**OBJECTIVE:**
Please reproduce the part of the material that opens with its first line and closes with the line containing "the interactive Notification", keeping both of those lines.

Dataset records
════════════════
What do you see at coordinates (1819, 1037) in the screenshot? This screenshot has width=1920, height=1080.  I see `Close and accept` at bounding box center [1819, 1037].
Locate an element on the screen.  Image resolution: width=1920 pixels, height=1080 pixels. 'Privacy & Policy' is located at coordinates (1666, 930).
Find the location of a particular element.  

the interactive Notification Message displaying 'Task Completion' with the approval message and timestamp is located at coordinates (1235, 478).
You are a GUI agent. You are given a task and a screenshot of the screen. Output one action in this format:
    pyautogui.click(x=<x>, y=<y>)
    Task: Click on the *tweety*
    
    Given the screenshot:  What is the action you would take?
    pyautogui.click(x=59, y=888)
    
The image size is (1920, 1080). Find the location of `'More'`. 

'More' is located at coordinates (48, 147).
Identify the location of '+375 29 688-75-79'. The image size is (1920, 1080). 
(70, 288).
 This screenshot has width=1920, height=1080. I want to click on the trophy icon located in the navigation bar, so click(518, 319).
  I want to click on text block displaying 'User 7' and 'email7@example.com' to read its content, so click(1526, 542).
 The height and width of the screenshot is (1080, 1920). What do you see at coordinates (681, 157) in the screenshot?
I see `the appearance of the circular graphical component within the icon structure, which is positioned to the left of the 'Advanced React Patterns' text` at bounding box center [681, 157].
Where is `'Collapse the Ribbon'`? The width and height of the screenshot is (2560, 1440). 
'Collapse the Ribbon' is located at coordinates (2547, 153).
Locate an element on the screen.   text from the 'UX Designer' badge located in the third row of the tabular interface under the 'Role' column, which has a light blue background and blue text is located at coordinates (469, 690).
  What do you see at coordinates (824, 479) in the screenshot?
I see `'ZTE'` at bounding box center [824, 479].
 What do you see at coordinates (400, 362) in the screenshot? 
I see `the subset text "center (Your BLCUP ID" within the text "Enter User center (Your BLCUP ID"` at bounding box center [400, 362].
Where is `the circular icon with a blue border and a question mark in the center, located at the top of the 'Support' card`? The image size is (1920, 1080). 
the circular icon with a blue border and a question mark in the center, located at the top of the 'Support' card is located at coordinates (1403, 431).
════════════════
**WRITTEN RESPONSE:**
What do you see at coordinates (1819, 1037) in the screenshot? This screenshot has width=1920, height=1080.  I see `Close and accept` at bounding box center [1819, 1037].
Locate an element on the screen.  Image resolution: width=1920 pixels, height=1080 pixels. 'Privacy & Policy' is located at coordinates (1666, 930).
Find the location of a particular element.  

the interactive Notification Message displaying 'Task Completion' with the approval message and timestamp is located at coordinates (1235, 478).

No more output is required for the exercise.